To begin with "fish and shellfish of the Venetian lagoon" ("pesci e molluschi della laguna veneta") up to the latest 2008 calendar, in which "Saints all about" ("Santi che vanno per via") appear in the town icons which can be verified just by wandering through Venice.
It includes sayings, proverbs, riddles, traditional celebrations, the islands of the Lagoon, Saints and Madonnas, "bàcari" (typical venetian nibble bars). What's more, a whole tombola game chart; the all-lagoon invitation "by boat is best" ("megio andar in barca"), the traditional regattas, a celebration of the gondola with it's artisans ("artieri"); a round up of illustrious Venetians, the Venetian "Beast assembly" ("Bestiario") and the most famous parade boats' decorations of the Regata Storica.

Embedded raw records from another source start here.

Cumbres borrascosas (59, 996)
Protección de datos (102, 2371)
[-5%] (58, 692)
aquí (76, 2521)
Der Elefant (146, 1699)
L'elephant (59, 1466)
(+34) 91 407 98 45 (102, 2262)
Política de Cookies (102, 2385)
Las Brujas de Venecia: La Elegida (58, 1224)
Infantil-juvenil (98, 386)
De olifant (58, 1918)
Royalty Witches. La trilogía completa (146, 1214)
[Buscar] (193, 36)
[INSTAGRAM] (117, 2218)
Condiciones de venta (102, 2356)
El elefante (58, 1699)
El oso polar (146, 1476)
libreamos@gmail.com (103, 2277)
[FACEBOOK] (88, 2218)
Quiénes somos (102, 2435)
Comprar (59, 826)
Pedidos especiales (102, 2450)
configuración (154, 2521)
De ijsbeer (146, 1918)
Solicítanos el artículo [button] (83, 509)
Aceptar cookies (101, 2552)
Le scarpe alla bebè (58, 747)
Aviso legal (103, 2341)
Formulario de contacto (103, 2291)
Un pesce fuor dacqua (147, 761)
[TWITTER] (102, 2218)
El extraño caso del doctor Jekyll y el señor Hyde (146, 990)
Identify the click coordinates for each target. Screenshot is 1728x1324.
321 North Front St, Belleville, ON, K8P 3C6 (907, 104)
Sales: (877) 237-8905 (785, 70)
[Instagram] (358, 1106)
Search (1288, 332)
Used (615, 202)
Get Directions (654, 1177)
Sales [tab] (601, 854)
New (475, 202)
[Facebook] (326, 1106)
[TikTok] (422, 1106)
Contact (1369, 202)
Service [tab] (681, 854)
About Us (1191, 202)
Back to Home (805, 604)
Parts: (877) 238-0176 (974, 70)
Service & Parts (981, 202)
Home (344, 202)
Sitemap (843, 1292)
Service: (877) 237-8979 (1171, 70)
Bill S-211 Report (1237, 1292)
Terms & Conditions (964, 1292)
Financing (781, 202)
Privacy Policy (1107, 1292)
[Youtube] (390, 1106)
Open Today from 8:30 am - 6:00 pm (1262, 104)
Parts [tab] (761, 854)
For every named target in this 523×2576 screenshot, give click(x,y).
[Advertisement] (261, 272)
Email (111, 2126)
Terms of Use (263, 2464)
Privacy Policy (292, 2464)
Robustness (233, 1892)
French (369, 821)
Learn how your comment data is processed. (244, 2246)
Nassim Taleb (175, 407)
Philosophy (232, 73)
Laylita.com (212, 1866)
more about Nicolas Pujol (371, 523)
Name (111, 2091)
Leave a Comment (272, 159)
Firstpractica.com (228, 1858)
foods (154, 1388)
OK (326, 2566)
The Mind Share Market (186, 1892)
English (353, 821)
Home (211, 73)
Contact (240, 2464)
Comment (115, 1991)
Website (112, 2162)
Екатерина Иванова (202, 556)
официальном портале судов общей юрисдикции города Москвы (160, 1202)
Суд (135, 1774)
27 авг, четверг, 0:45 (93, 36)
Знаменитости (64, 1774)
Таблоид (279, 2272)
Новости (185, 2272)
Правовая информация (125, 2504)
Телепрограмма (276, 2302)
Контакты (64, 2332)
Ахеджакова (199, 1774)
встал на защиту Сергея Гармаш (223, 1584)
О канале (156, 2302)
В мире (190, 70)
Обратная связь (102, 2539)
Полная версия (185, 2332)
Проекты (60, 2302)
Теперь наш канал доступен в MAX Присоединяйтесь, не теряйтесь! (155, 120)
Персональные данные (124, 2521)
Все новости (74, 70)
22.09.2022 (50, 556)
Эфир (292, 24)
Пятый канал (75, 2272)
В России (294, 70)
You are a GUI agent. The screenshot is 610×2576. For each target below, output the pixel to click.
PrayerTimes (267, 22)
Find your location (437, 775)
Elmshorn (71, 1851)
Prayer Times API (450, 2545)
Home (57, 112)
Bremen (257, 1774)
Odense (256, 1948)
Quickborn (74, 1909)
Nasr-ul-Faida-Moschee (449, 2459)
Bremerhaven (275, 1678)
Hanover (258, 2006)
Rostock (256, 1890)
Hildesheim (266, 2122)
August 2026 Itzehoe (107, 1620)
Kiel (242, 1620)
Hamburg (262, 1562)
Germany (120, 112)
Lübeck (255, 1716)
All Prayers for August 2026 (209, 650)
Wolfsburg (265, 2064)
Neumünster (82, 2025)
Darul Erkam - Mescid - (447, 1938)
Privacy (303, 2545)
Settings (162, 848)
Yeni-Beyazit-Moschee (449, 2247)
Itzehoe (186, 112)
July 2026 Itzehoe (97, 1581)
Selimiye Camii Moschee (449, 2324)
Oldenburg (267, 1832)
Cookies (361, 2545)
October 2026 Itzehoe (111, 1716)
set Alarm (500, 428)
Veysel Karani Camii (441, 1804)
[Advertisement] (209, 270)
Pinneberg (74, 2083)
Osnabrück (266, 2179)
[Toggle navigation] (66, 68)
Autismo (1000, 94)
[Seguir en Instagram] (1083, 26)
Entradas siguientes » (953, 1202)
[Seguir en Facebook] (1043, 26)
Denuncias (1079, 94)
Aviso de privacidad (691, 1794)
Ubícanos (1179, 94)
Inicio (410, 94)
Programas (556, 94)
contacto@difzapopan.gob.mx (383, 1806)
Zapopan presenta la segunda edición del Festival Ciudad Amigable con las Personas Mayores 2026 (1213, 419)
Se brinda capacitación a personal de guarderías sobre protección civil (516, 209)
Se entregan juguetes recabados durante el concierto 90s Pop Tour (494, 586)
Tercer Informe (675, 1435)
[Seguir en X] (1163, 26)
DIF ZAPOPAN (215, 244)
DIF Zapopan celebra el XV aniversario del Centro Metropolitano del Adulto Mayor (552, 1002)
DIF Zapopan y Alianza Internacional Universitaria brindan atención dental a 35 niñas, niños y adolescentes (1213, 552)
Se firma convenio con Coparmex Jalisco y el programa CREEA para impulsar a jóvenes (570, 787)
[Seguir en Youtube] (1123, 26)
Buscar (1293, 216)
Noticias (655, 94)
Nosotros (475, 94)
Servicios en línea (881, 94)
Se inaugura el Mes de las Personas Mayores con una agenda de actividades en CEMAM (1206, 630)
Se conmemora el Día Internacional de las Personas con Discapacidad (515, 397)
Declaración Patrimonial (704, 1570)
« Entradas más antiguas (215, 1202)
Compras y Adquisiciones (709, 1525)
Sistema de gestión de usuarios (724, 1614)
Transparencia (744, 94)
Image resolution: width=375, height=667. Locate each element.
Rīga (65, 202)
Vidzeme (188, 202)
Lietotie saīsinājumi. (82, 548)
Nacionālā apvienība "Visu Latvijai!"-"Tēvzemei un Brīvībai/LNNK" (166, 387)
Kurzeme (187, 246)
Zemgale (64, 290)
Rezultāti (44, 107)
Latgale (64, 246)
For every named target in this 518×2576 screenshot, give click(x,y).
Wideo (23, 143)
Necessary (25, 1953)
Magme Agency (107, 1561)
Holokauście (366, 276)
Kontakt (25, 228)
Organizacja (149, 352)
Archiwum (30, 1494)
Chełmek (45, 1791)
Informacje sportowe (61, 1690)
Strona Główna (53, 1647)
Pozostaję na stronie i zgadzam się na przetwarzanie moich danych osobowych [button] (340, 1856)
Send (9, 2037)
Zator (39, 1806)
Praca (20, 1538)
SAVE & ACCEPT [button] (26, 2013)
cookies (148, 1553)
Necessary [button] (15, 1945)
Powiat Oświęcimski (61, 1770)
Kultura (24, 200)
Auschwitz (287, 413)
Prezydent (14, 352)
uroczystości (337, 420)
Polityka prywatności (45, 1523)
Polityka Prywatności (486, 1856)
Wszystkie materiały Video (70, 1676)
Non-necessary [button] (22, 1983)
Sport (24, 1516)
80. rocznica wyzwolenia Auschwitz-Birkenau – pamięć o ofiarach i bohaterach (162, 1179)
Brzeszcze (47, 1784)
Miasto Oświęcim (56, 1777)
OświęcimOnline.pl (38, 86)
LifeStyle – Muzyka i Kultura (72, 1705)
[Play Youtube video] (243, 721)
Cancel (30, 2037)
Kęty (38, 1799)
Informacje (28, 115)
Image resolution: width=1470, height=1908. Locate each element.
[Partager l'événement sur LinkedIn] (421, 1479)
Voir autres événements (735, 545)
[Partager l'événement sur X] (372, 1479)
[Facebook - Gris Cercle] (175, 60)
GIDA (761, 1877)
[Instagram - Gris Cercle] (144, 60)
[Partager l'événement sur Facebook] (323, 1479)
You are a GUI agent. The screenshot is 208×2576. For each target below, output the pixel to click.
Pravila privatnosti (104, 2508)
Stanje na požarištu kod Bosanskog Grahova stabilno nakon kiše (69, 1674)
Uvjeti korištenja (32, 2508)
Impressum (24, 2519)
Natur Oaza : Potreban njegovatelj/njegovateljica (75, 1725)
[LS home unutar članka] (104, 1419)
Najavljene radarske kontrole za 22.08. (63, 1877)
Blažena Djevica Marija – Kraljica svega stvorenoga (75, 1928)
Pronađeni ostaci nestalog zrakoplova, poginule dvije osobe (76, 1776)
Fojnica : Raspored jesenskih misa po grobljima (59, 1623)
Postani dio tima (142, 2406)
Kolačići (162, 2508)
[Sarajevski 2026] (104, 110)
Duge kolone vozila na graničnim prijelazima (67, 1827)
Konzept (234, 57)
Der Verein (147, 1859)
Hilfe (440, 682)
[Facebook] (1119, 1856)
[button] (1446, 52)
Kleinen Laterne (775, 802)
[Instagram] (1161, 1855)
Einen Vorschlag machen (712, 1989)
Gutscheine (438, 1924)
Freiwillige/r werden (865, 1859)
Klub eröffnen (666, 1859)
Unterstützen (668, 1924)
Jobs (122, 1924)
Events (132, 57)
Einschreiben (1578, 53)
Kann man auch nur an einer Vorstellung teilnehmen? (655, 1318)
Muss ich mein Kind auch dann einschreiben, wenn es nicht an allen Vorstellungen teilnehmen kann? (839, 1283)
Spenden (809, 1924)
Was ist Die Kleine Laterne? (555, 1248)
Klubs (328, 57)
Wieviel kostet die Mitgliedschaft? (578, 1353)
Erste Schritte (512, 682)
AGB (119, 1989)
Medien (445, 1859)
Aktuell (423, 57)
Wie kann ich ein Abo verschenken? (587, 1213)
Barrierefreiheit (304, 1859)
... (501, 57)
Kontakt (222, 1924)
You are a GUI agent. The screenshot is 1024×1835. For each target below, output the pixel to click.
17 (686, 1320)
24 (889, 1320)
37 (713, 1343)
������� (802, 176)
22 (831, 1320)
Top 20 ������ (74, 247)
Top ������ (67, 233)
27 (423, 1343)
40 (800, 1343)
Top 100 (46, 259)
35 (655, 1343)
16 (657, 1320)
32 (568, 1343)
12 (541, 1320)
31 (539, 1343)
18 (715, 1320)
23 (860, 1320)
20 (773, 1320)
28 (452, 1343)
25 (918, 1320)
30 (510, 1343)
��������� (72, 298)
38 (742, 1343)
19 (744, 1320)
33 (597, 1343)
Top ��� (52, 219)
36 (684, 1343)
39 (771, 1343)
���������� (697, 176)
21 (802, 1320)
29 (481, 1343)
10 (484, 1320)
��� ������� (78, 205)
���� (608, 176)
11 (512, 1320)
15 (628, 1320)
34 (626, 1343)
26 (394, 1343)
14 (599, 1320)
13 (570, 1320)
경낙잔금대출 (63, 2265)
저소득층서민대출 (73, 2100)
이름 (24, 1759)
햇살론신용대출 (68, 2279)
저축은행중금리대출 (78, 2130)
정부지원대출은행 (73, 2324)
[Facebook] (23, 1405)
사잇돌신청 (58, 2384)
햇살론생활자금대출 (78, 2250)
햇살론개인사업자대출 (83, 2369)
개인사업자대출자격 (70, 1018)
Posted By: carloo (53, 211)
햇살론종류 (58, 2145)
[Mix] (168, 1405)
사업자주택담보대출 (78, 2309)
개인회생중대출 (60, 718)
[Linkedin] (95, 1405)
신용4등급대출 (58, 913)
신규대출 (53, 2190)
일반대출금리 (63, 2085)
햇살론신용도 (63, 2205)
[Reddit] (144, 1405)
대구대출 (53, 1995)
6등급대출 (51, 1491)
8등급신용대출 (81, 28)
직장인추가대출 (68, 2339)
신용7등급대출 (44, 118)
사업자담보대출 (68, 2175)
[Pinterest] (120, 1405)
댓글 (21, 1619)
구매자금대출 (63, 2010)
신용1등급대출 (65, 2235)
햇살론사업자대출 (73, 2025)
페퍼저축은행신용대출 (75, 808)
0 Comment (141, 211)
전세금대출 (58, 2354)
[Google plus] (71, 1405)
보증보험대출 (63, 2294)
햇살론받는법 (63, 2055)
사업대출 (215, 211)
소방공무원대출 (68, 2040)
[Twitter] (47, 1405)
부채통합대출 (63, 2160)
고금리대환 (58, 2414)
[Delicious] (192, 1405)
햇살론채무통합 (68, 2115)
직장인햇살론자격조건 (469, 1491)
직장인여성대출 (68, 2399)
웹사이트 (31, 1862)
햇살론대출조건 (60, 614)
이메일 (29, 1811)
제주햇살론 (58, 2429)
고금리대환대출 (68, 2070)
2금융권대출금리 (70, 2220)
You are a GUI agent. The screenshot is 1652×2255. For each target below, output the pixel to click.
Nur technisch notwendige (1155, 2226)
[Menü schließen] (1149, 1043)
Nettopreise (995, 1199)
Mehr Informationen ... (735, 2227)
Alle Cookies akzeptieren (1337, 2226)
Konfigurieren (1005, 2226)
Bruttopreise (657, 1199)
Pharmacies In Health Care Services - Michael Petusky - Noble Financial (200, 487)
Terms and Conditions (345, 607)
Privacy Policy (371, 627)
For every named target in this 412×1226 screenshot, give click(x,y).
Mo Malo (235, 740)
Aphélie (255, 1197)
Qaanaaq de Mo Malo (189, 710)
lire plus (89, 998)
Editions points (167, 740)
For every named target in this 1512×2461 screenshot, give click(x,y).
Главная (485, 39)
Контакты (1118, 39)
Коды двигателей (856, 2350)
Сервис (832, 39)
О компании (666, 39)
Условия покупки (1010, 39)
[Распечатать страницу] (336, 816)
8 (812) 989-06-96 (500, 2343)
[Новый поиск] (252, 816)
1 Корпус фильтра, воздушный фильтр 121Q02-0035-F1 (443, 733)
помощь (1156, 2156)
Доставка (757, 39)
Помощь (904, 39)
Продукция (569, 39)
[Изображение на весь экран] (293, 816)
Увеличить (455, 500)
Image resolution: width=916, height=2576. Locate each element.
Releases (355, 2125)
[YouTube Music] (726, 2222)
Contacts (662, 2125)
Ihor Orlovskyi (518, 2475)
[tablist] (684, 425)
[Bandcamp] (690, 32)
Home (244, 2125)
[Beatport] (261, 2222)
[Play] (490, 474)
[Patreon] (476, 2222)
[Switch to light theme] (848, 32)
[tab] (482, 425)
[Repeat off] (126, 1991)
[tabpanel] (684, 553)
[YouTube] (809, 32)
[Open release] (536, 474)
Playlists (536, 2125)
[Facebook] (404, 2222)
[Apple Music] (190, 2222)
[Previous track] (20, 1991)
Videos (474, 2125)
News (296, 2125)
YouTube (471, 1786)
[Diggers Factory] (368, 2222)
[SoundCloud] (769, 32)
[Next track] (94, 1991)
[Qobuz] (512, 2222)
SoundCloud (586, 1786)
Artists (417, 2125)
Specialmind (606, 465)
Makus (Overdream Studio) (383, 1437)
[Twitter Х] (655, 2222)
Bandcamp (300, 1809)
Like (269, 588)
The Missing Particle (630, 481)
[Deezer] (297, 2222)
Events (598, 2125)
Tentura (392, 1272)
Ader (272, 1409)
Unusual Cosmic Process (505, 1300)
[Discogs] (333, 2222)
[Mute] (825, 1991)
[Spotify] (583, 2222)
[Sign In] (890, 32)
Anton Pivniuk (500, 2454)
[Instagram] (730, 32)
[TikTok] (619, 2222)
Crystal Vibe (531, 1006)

Mr. Piero Zanotto wrote: "Every year Fabrizio Olivetti has created emblematic Venetian theme drawings which do not want to recall strings of nostalgia but simply want to commemorate them. Establishment of this is in what still remains in the collective memory of the Venetians. The ensemble of moments that blend folk wisdom related to everyday life, strewn through the centuries by the so called Serenissima's symbolically playful, artistic, cultural, political moments". Zanotto adds: "Remembrance shreds as like getting lost in a maze of memories of interwoven proverbs, sayings that remain breeding ground to both the private and the intimate Venice".
Mr. Riccardo Petito remarks: "Nowadays, when just about any showgirl has her own personal calendar made - it's amazing and pleasant to remember that the contents of the most hanged and collected calendar were drawings and not sensual photographs. Calendars revealing the true Venetian mode, the city's known and unknown aspects, likely to disappear if not occasionally brought to mind, other more visually to the young. It is how they rediscover their parents and grandparents ways of saying and whom are part of a genetic and especially linguistic patrimony".